Herzog, at the time an unknown German director with little to no experience, has become the symbol of an adventurist director. Having directed real life epics like Fitzcarraldo, gritty dramas like Rescue Dawn, cop thrillers such as Bad Lieutenant: Port of Call New Orleans, and numerous documentaries that have paved the way for countless specialists in the field with fantastic works like Grizzly Man, Into the Abyss, Encounters at the End of the World, and Fata Morgana, Herzog has become a film philosopher rather than a film director. Critics and colleagues keep describing him as an ‘intense madman’. Interviewers keep underlining the fact that he always answers with the first thing that pops into his mind, but let’s be honest – the world needs men like Herzog. Not many people involved with the movie business have the guts to talk about things that others choose to ignore. Not many people have the courage to set themselves a challenge so incredibly tough and not walk out of it. That’s Herzog for you and his film, Aguirre, the Wrath of God, is an achievement that will speak for ages to come.

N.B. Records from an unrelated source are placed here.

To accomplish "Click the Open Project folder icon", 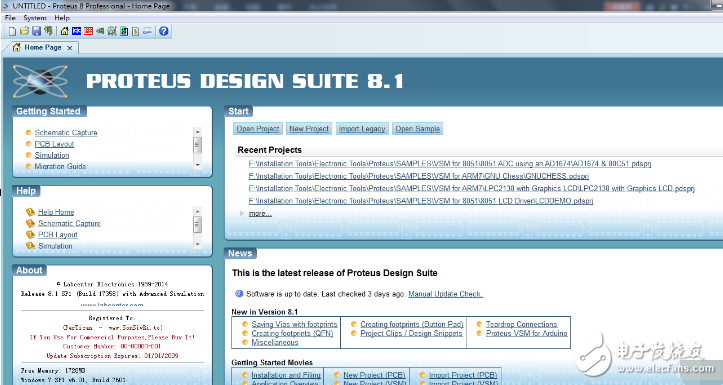I will click(24, 31).
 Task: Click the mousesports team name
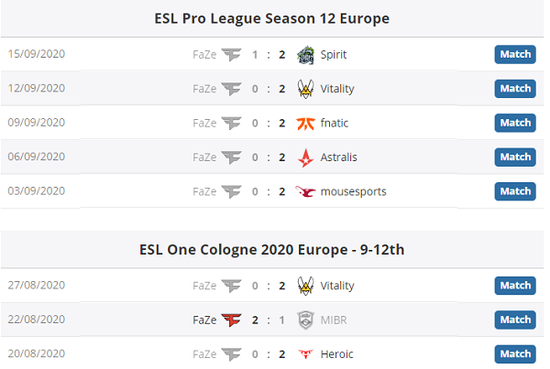click(x=353, y=192)
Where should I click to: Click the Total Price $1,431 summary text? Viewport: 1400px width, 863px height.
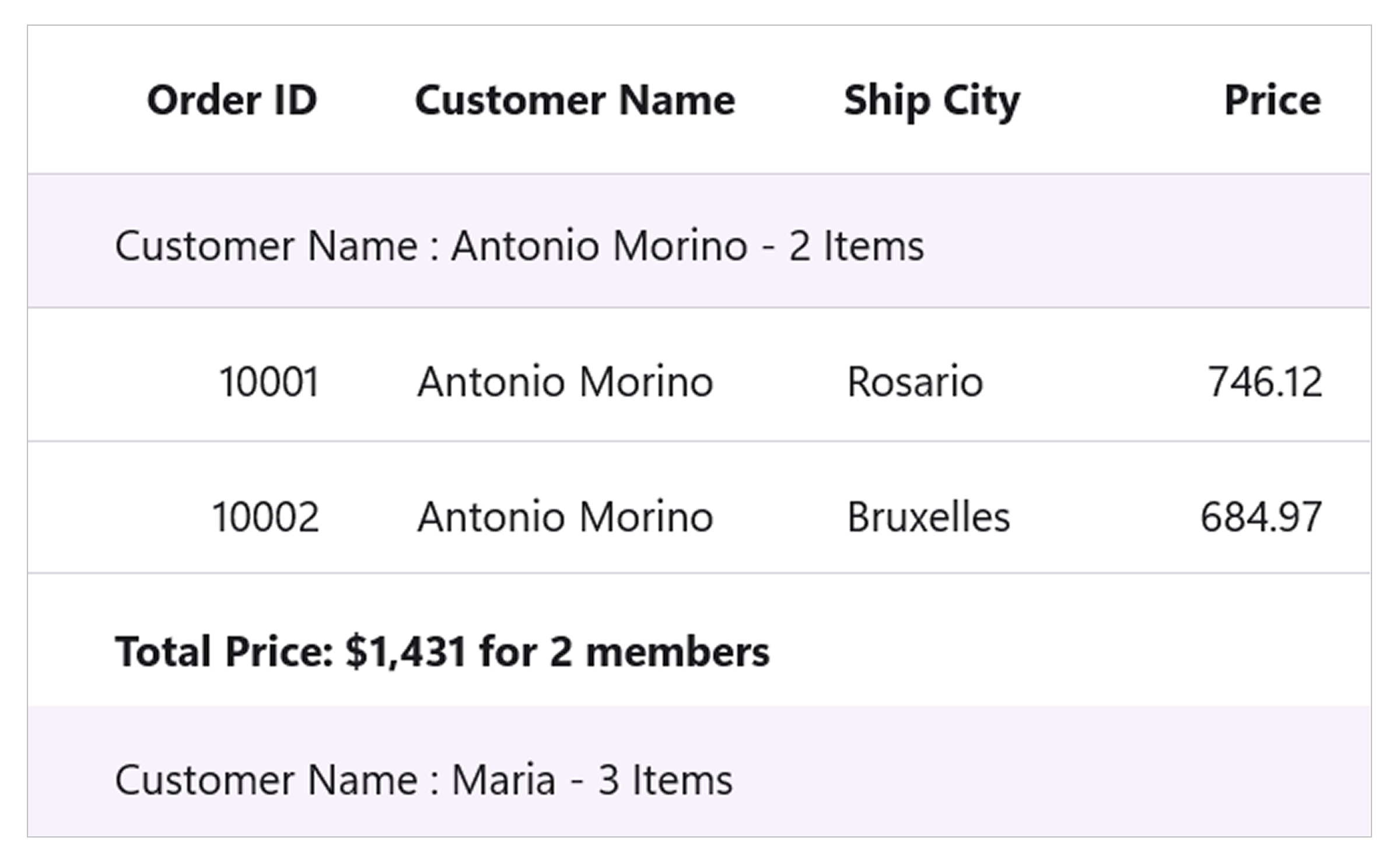pyautogui.click(x=442, y=651)
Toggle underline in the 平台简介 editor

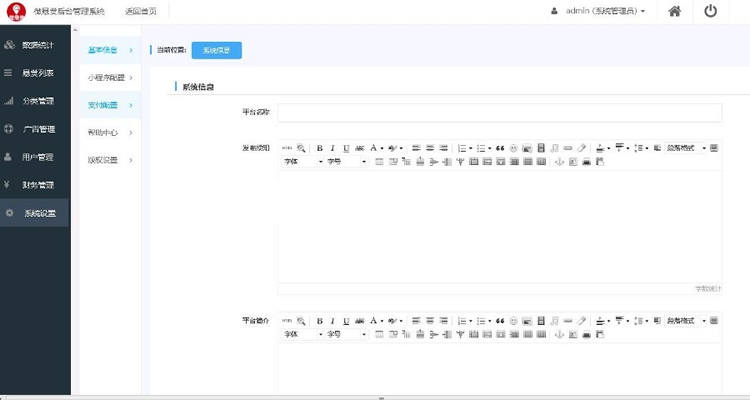pyautogui.click(x=346, y=320)
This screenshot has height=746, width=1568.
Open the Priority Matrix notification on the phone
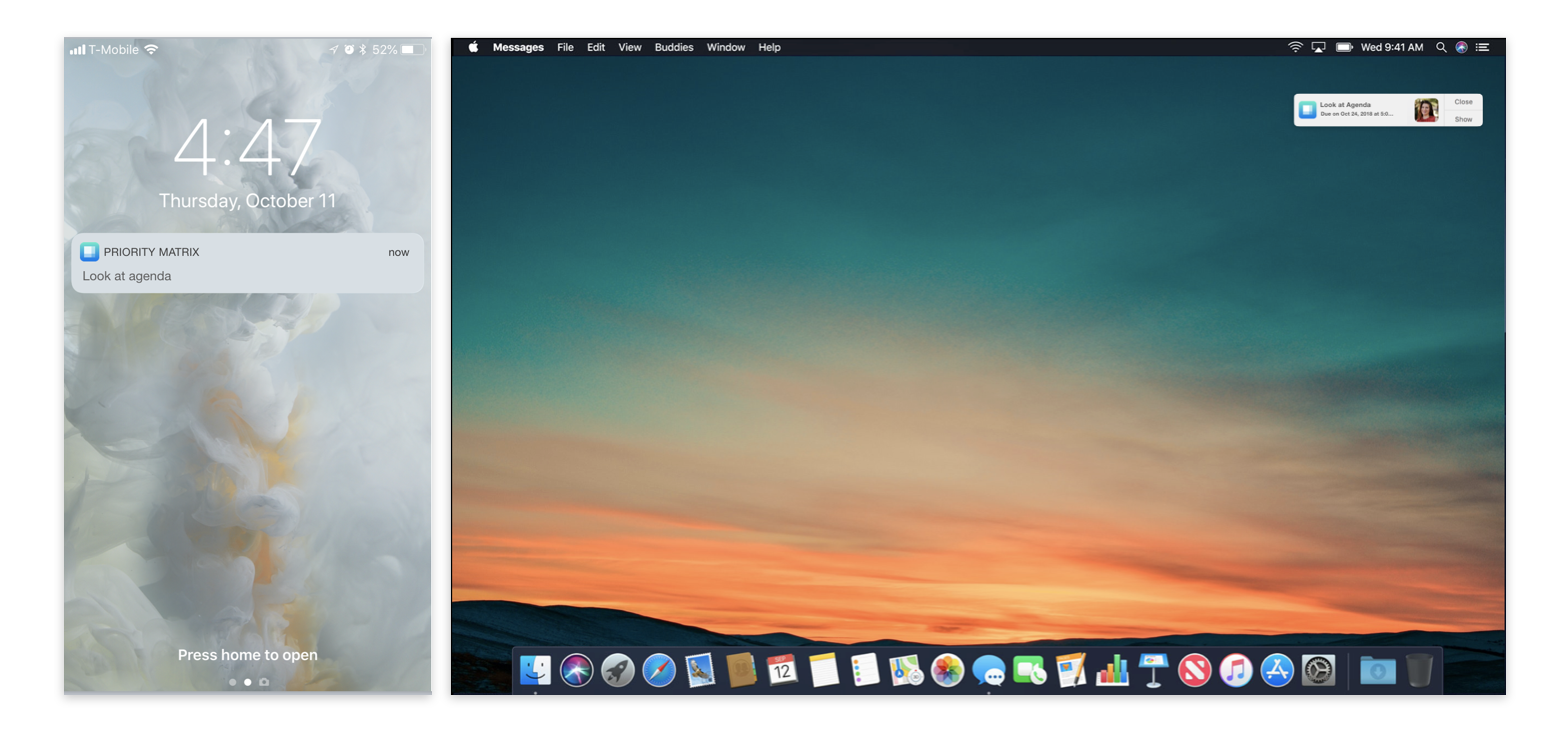247,263
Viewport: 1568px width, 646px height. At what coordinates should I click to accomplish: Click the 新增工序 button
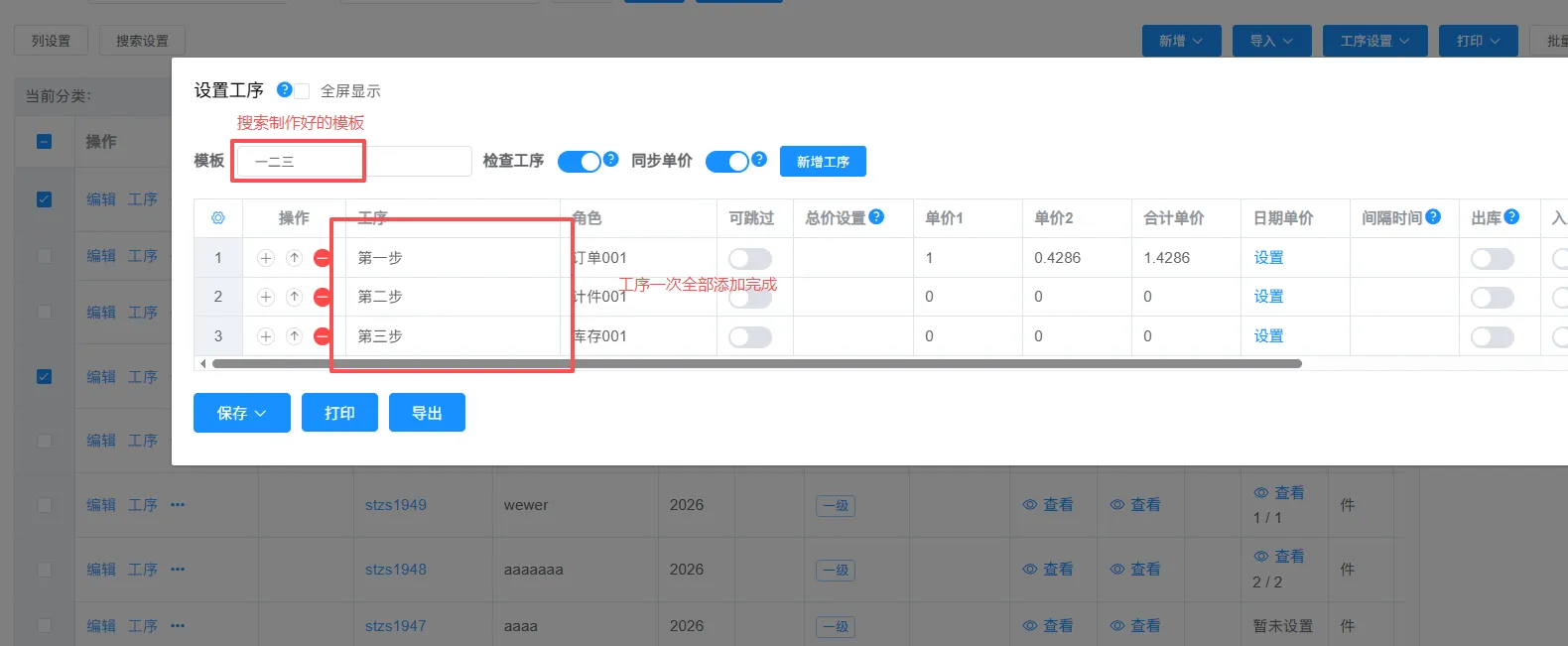(x=823, y=162)
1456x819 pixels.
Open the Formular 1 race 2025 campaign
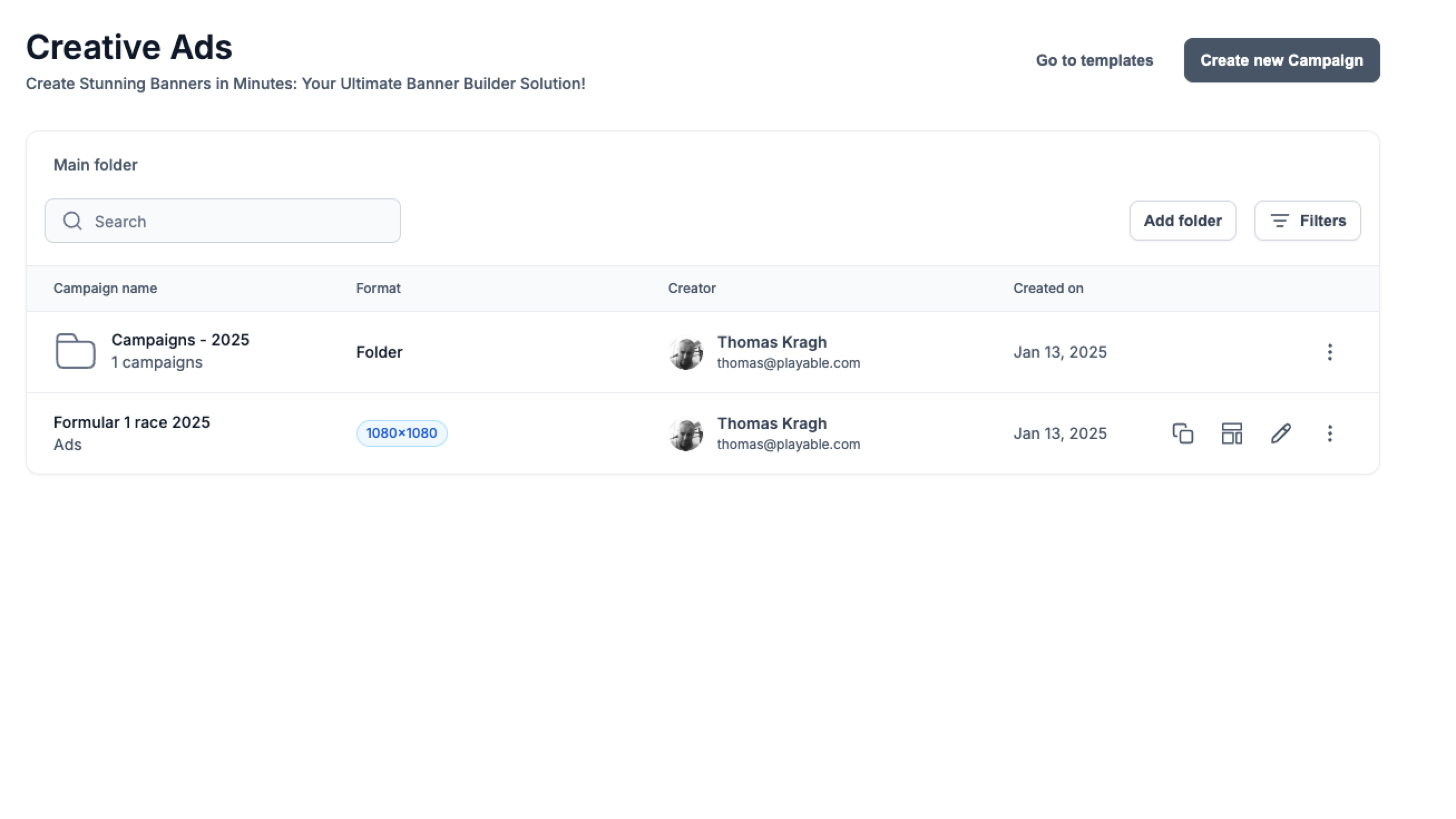(x=131, y=423)
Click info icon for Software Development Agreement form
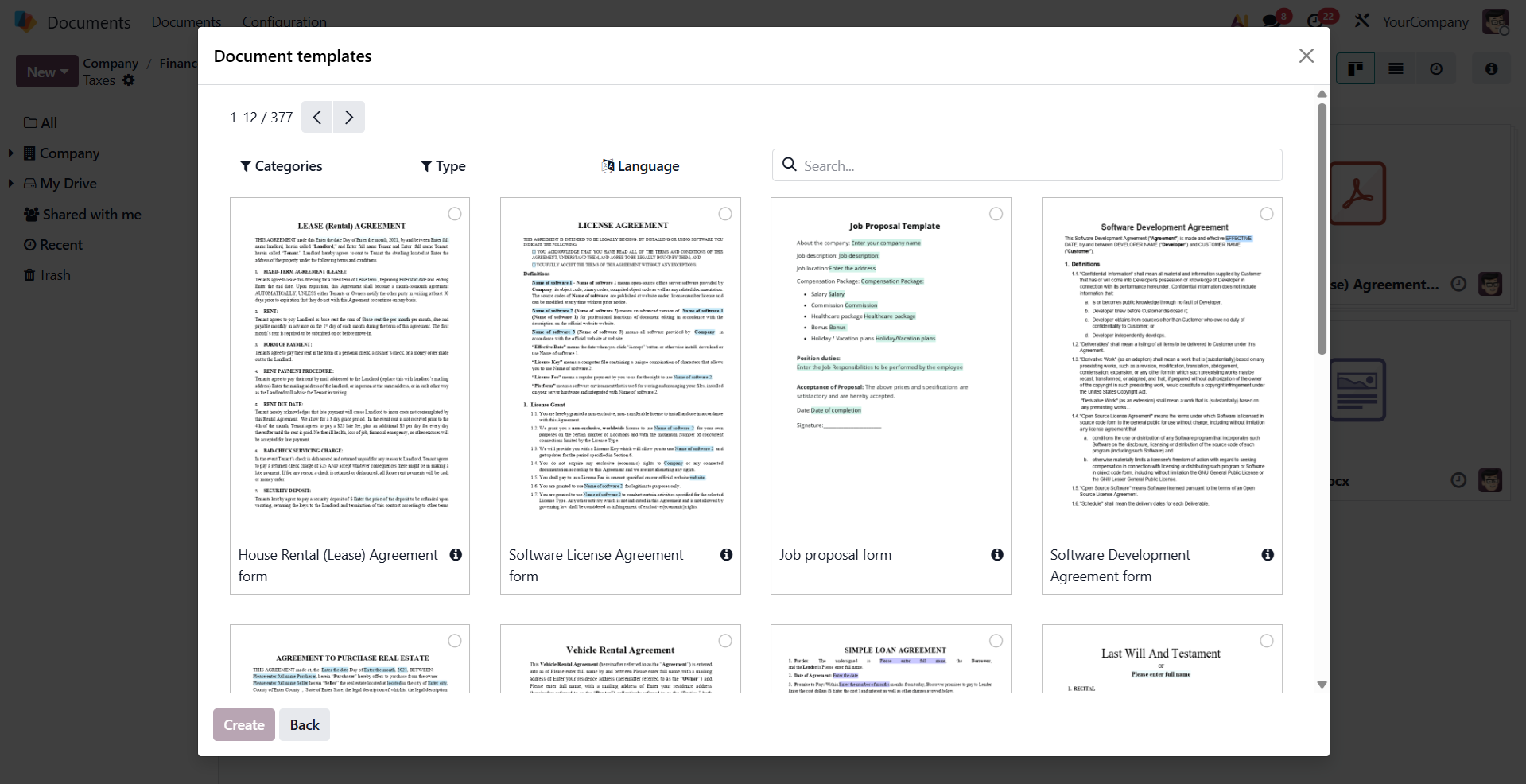 click(1268, 555)
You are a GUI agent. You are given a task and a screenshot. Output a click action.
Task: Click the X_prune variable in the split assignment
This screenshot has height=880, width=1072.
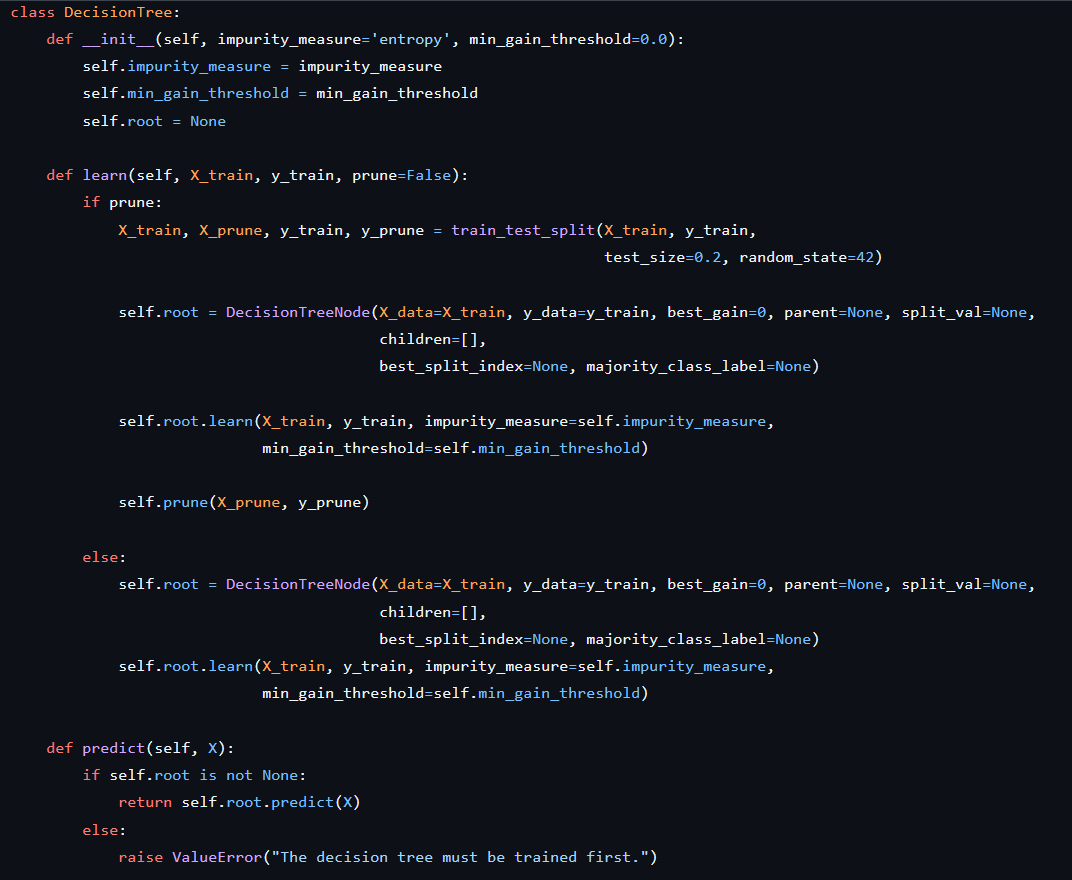[x=230, y=230]
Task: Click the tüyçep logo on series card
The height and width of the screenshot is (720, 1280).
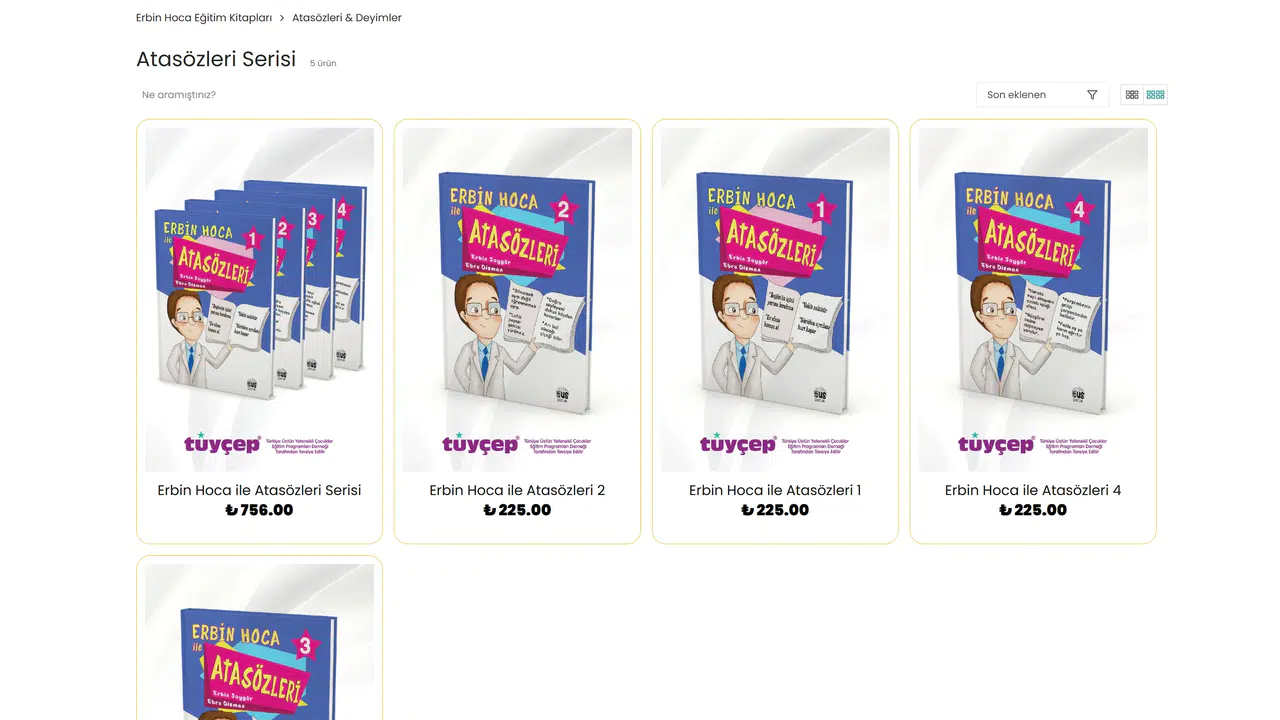Action: coord(222,444)
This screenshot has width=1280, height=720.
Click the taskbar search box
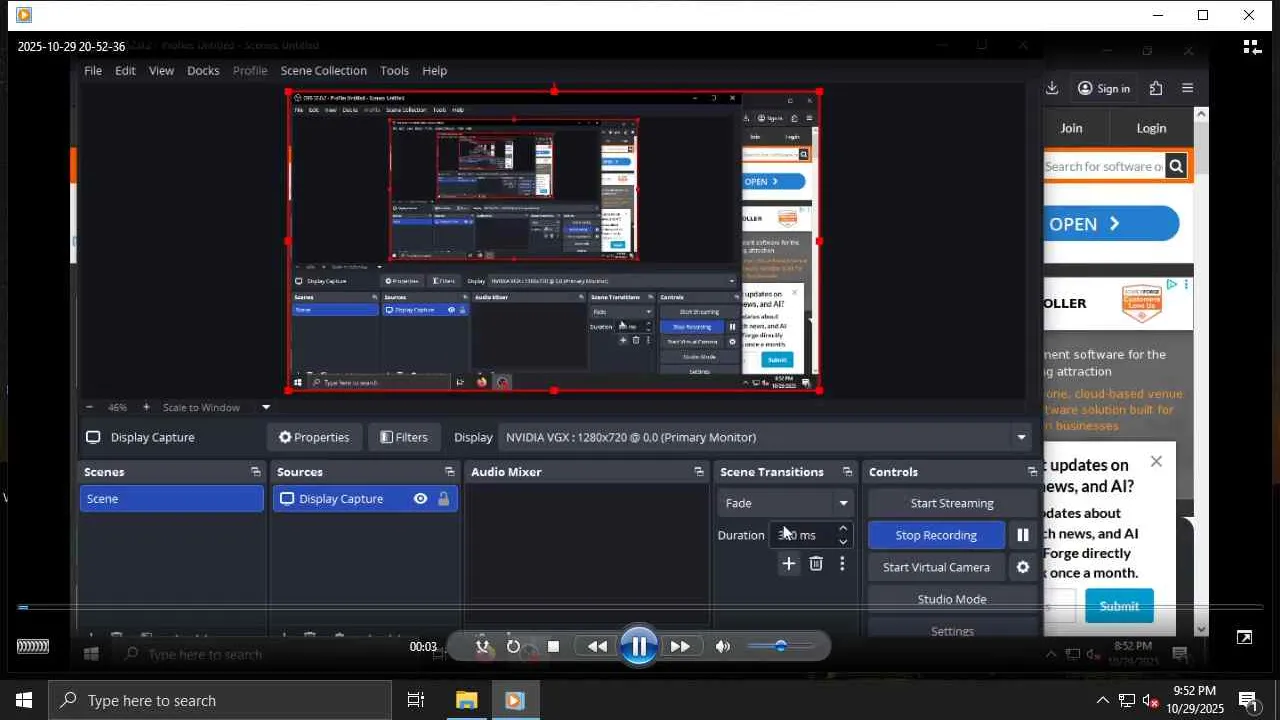(x=220, y=700)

The story of a ruthless Spanish conquistador, Don Aguirre, who takes over an expedition in Peru in order to find the legendary El Dorado, the city of gold, is a very modern take on our burning reality. Above all, it’s a brilliant character study of a man blinded by the thirst of power, a man that keeps spinning in circles trying to find his destination – the meaning. But in a place like the jungle, there is no meaning. Or maybe there is, but it’s hidden. It strikes you when you got your back to it. It digs its blade into your chest the moment you least expect it. Right from the opening shot – a long column advances across the mountains, fighting the hostile weather and nature – we get a sense of what it is all about; a Sisyphus struggle, an endless journey into the real heart of darkness. The men who lead the way for the rest of the column are the first ones to go. Herzog doesn’t focus on their probable deaths, but rather on their disappearance. His camera stays steady as a rock while we hear a slave yell out in pain, a soldier suffocate in a deadly trap, an officer get hit by an arrow. We hear what we want to hear, but we see what Herzog wants us to see. It’s a fantastic example of how cinema can manipulate our minds, our senses, forcing us to make our own vision, our own idea. At the beginning, Aguirre stands in the far corner of every frame; the devil watches over and waits. In fact, Aguirre waits until most men tied to the expedition either die of illness or are killed by invisible ‘savages’. I type ‘savages’ because we have to keep in mind, that this whole expedition has as its man goal to spread the word of God among the natives, be it with the help of the Bible or the simple use of a sword. A priest is our main narrator, a man who is as possessed by his own ambitions same as the mad Aguirre. A man who dresses in rags, but aims for riches just as much as the soldier standing next to him.

Herzog with the help of his 35mm camera immerses us into the humid jungle. He lets us observe the faces of the conquistadors, giving us the possibility to judge on our own, make up our own interpretations. “That man is a head taller than me. That may change.” whispers Aguirre into the ear of his devoted servant. The chopped off head lands onto the ground; the lips still moving. The message is clear – there is no place for truth in a world where slaves still exist, where houses are burned, where wars are fought, where innocent people die in the name of the guilty ones. The remaining members of the expedition build a raft that will end up being our main setting. Day by day, the group on the raft becomes smaller, and smaller and smaller. Every now and then we hear an arrow zip by. Herzog evidently haunts us with repetitive hand-held shots of worn out, tired faces, dying animals, bloody weapons. The raft starts to break down, but surprisingly no one cares about it. Hunger is not felt anymore, thirst is only a dark memory, and blindness becomes these men’s religion. “We keep going in circles” says the priest and there is no God listening to him. Maybe he never wished for one to be there. Some men don’t want to be listened to.

Aguirre, being the only one left standing, represents all the things a viewer wants him to represent. He has no boundaries, no agenda, no dreams, no nothing. He only wants to be as big as God really made him. He wants to have power over nature, over his fellow soldiers, over the entire world. He wants the earth to shake when he walks. He wants the birds to drop dead when says so. Will it happen? Is this what this reality of ours has been leading us to? Herzog remains silent.
The meaning is hidden, but someday… someday something will happen. And Aguirre will emerge from the depths of darkness.